Les réactions des directions nationales des partis écologiste EELV et socialiste sur les fusions de listes de gauche à Strasbourg sont très éclairantes.
Olivier Faure, le contorsionniste du Parti socialiste
Ce 17 mars 2026, dernier jour pour fusionner les listes en vue du deuxième tour des élections municipales, Olivier Faure, Secrétaire général du Parti socialiste, s’est livré à un exercice de haute voltige sur X/Twitter:


On vous résume la position d’Olivier Faure: il condamne « au plan national » LFI pour ses propos à teneur antisémite (notamment les récents propos de Mélenchon sur Epstein et Glucksmann qui rappelaient les fameux calembours antisémites de Jean-Marie Le Pen), mais justifie les fusions locales avec des listes LFI pour garder ces villes à gauche. Vous avez dit grand écart?

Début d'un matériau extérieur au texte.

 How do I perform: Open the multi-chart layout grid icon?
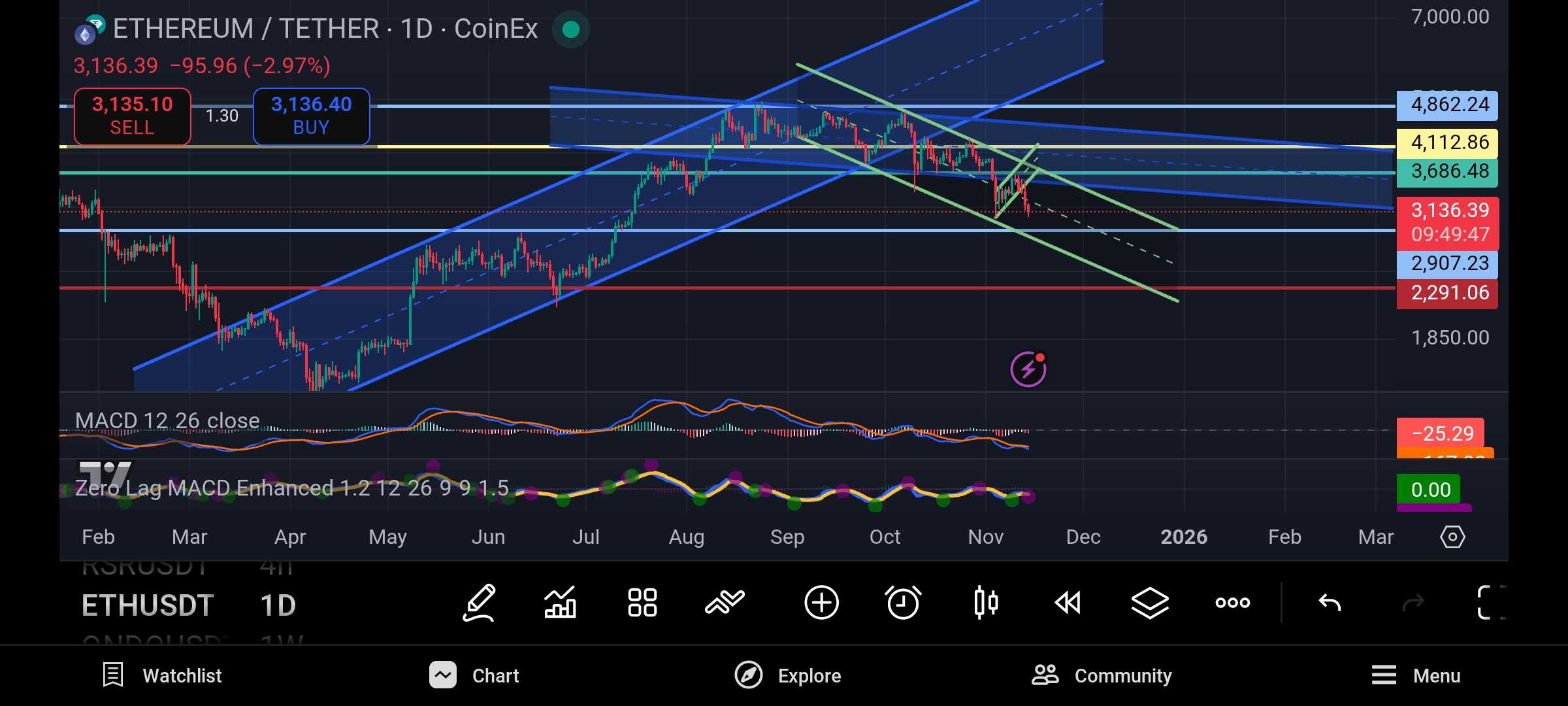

Par contre, quand une socialiste historique comme Catherine Trautmann, arrivée en tête du premier tour des élections municipales, fusionne (absorbe en fait) la liste du centriste Pierre Jakubowicz, arrivé en 6ème position à ce premier tour, la ligne rouge est franchie! Car le parti Horizons présidé par Edouard Philippe auquel appartient Pierre Jakubowicz appartiendrait à « la droite dure »… Tandis que LFI, ce n’est pas la « gauche dure », non…
On remarquera que le parti Horizons a fait de même, dénonçant la fusion avec la liste Trautmann et retirant son investiture à Pierre Jakubowicz pour la donner à Jean-Philippe Vetter.
La France est vraiment partagée en deux – plutôt trois en prenant en compte le Rassemblement national – camps irréductibles. La culture de compromis à l’allemande… c’est juste bon pour nos voisins badois, où les écologistes gouvernent le Land de Baden-Württemberg avec les chrétiens-démocrates depuis 2021.
EELV et le « front antifasciste »
Fin février 2026 encore, il y a moins de trois semaines, Jean-Luc Mélenchon et Marine Tondelier, Secrétaire nationale des écologistes d’EELV, échangeaient des amabilités par médias interposés: « venimeuse », « tonton flingueur », « clichés sexistes ». L’ambiance a là aussi changé du tout au tout, les deux formations s’entendant sur un « front antifasciste ». Les fascistes doivent inclure à Strasbourg non seulement Jean-Philippe Vetter (LR), arrivé en seconde position au premier tour, mais aussi Catherine Trautmann maintenant qualifiée de « femme de droite » par Jeanne Barseghian. Voilà qui justifie sûrement la fusion de la liste EELV de Jeanne Barseghian avec celle du LFI Florian Kobryn.
Notons que Place Publique, le mouvement de Raphaël Glucksmann, s’est retiré de cette liste fusionnée: le « front antifasciste » ne lui suffit apparemment pas pour avaler les injures de Mélenchon, il ne doit pas être assez à gauche.
Rassurez-vous braves gens, ces bisbilles ne dureront que le temps de l’élection. Tout ce petit monde de gauche saura certainement se retrouver, au plan national cette fois, pour la prochaine élection : la présidentielle de 2027.